◆ Prompt:
Omit the images, then print each record below exactly as it reads.

◆ Saved data entries:
━━━━━━━━━━━━━━━━━━━━
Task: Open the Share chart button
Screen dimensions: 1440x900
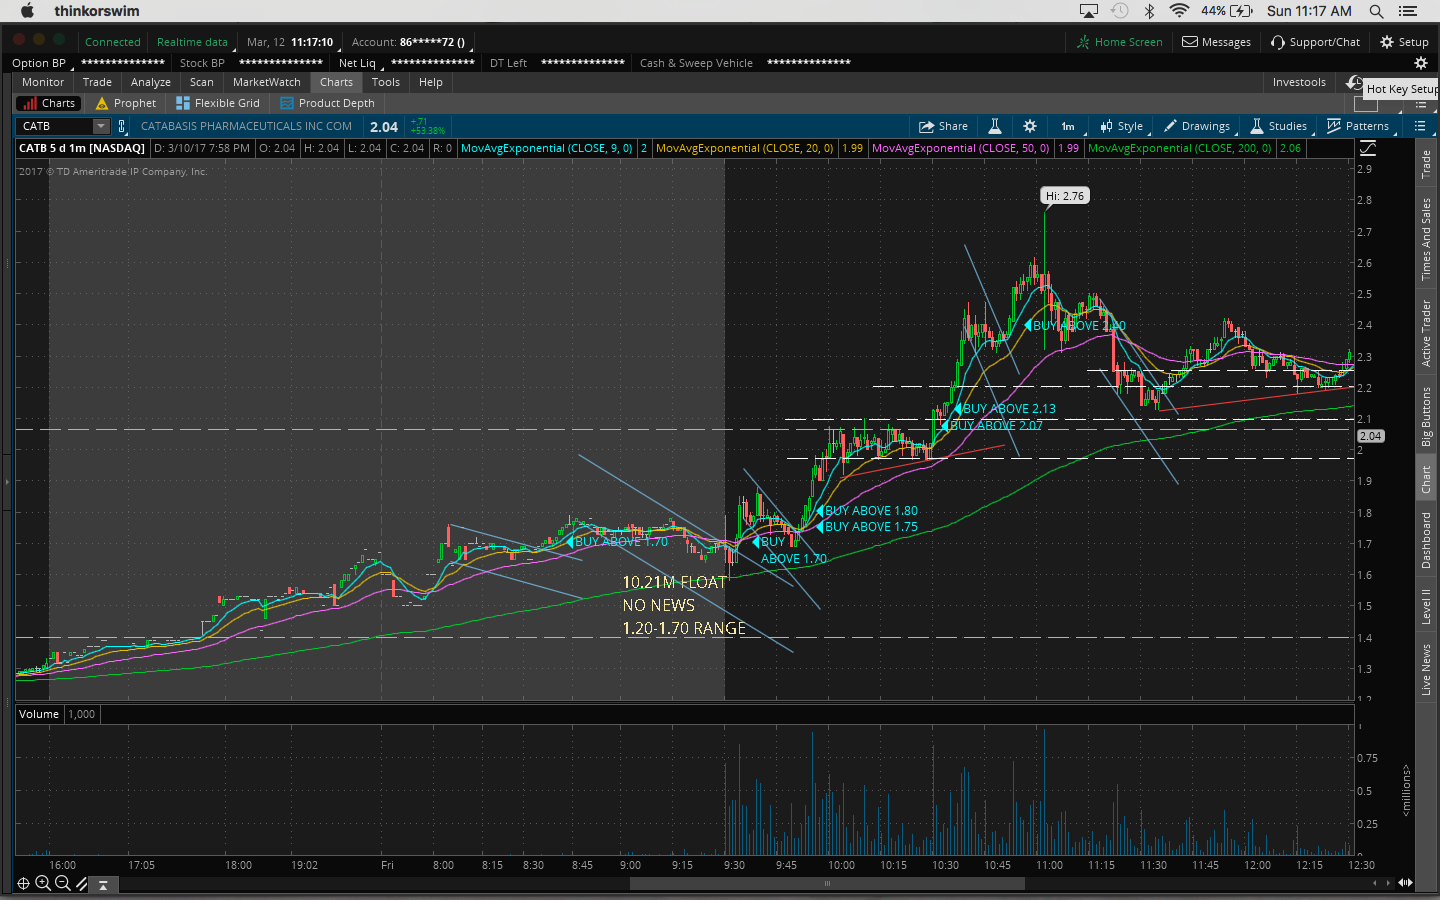Action: click(943, 126)
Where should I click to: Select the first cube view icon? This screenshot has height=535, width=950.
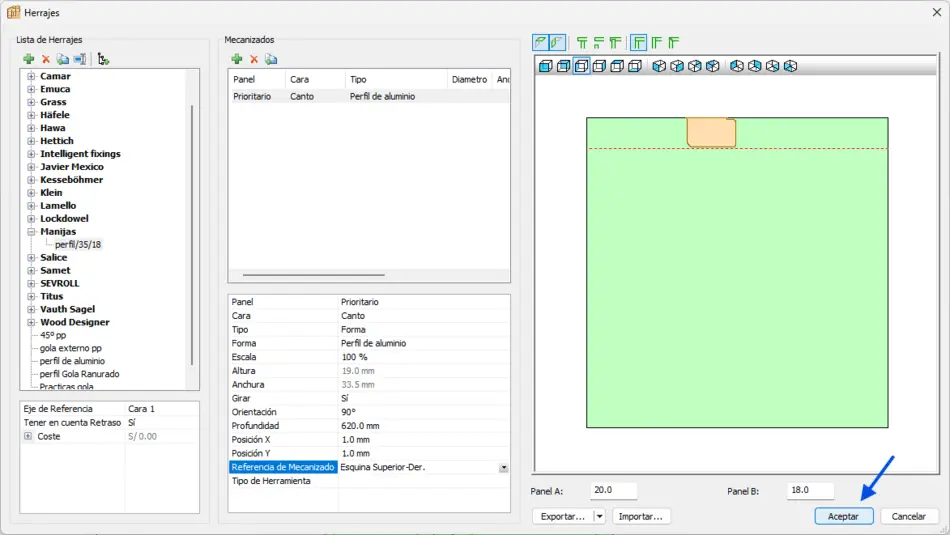[x=545, y=67]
━━━━━━━━━━━━━━━━━━━━
◆ Result of the task:
Task: Open the Share chart button
Screen dimensions: 1440x900
Action: click(943, 126)
Where should I click to: Select the first cube view icon? This screenshot has height=535, width=950.
[x=545, y=67]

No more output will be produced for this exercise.